ソニー半導体が日本を引っ張る時代がやってきた

■合計2兆円以上の設備投資は確実



 ソニーはここ2~3年で6000億円の大型投資を断行しており、これまでの300mmウエハー10万枚の能力を13万枚以上に上げていくべく、山形テックの設備拡張を中核に長崎、熊本などでも増強が進んでいる。そしてUMCの傘下に入った旧富士通・三重工場にもファンドリーの委託生産を行っている。
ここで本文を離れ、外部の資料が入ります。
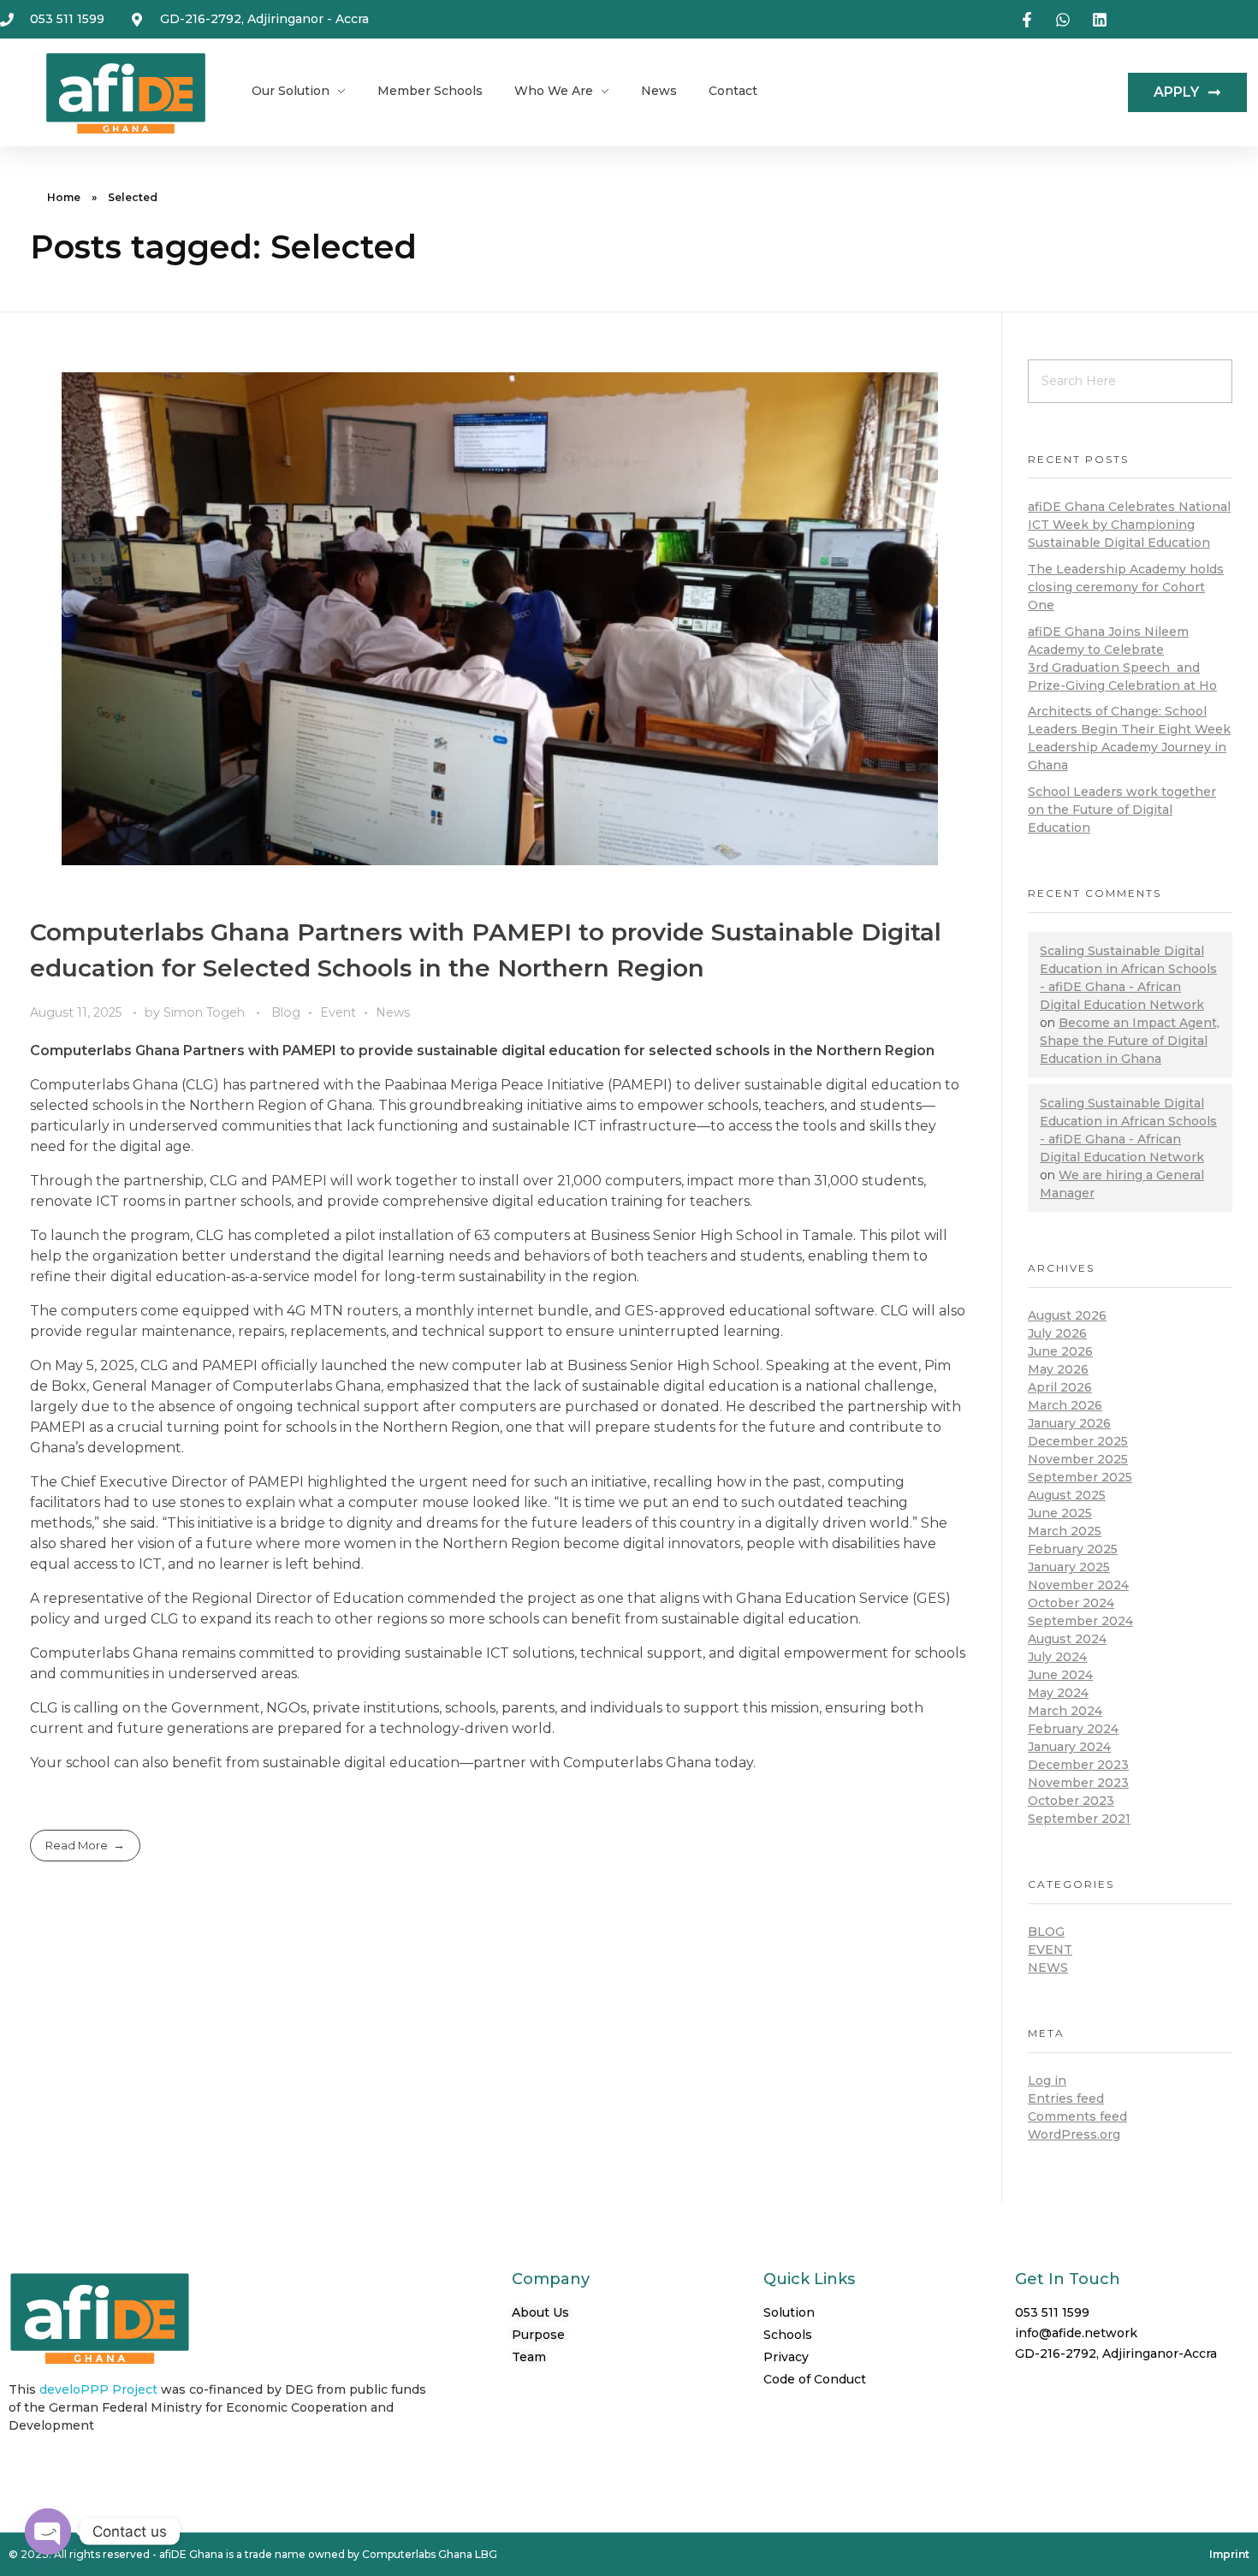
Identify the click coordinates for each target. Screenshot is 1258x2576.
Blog (285, 1012)
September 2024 (1080, 1621)
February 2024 (1073, 1728)
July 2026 (1057, 1333)
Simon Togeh (205, 1012)
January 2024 (1069, 1746)
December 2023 (1078, 1764)
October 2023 (1071, 1800)
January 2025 (1069, 1567)
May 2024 (1058, 1693)
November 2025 (1078, 1459)
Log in (1047, 2080)
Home (63, 197)
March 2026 (1065, 1405)
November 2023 (1078, 1782)
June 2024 (1060, 1675)
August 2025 (1067, 1495)
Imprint (1229, 2554)
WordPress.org (1074, 2134)
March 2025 (1064, 1531)
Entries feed (1066, 2098)
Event (338, 1012)
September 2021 (1079, 1818)
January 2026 (1069, 1423)
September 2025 (1080, 1477)
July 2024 (1057, 1657)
 この次のステップとして車載向けを中心にウエハー能力を20万枚まで上げていくわけだが、これには少なくとも1兆2000億円の投資が必要であり、結果的にはトータル2兆円を超える設備投資を断行することはまずもって間違いないだろう。大型工場新立地となることは確実であり、各都道府県の企業誘致担当はにわかに色めき立っている。



■他デバイスの売り上げにも貢献



 CMOSイメージセンサーは、フォトダイオード、フォトカプラ、マイコン、メモリーなど多くの半導体を集積するものであり、ソニーが持っていないデバイスは外部から購入している。例えばフォトカプラは東芝から、DRAMはマイクロンから買っているが、先ごろソニー内部にメモリー事業部も新設し、抵抗変化型のメモリーReRAMの開発にも着手した。現在苦境に陥っているルネサスのマイコンも今後採用に動くかもしれない。東芝へのメモリー生産の本格委託も期待される。



 こうなれば、ソニー半導体はまさにニッポンの核弾頭であり、救世主となっていくのかもしれない。そして重要な点として、作っても作っても足りないCMOSイメージセンサーの価格は急落するメモリーとは異なり、1個1.7ドル前後(1300万画素)でこの1年間全く価格が下がっていないのだ。